1. First off, if you’re looking to fish for the “big” Specs you need to realize the big Specs are different when it comes to catching them. This means you need to fish where the big fish are. Most of the time, the bigger Specs are not in the schools with the small ones, but they are never far away. The big trout can be found near two separate places and that’s their shelter and where they feed.

2. Do all you can not to alarm the Speckled Trout that’s nearby. This is everything from your boat motor, a cooler lid slamming, talking or an anchor bumping on the deck. Talking is like a fire alarm to a big Spec. This also includes your boat bottom scraping on the oyster shells and a lure repeatedly splashing in the water. You can’t get too quiet!

3. Big baits mean big Specs. Now I know that this sounds simple, but many anglers can appreciate the importance of this. A Spec had rather wait on a big bait that continues to chase what will be a small bite for him. Try to use the bigger baits and lures whenever possible.


4. Find your spot and stay there. Constant or any movement for that matter will nearly always spook the Specs. Anchor in a position so that you can cast in a complete circle in order not spook the fish with the constant splashing of your lure or bait. The deeper water is the best. These fish are oftentimes down in the water and looking up at the smaller Specs and bait fish.

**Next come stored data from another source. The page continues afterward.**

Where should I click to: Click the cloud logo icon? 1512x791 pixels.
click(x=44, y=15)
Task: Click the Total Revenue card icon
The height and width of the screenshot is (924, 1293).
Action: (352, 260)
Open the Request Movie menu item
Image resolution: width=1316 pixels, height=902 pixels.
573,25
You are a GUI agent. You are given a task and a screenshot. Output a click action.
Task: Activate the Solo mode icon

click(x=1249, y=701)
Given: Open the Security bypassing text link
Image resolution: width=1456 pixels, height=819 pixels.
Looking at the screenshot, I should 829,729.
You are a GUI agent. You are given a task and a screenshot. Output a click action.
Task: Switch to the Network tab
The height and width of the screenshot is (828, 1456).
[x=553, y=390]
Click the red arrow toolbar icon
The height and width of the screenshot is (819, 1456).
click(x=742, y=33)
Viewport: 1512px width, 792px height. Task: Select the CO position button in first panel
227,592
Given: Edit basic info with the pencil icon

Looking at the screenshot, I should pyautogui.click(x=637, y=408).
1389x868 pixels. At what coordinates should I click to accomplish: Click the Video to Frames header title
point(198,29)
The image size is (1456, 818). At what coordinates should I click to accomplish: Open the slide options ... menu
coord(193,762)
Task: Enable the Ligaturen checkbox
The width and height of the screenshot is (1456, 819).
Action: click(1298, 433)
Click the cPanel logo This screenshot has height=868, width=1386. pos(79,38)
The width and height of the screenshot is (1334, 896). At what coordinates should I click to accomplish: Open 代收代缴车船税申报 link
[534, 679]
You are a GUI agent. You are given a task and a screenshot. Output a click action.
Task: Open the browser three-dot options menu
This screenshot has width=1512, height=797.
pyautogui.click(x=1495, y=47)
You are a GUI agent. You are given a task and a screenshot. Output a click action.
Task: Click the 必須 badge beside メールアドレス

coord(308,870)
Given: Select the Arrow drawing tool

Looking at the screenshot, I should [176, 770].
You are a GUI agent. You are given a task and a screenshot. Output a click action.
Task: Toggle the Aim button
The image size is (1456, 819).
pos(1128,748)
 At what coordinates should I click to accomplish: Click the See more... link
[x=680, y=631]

5. Make sure your gear is ready before you get on the boat. Be rigged and ready. Again, be conscious of movement. Also, if you’re going for the bigger fish you may need to have a slightly heavier line or leader. Use at least a 7’ rod for the longer casting you’ll be doing.

6. Reduce the number of people on the boat. The fewer the people on the boat, the less noise. It’s hard to maintain a circular casting system with more than 2 people fishing on the same boat. When it gets up to 4 people on the boat it has just become a circus.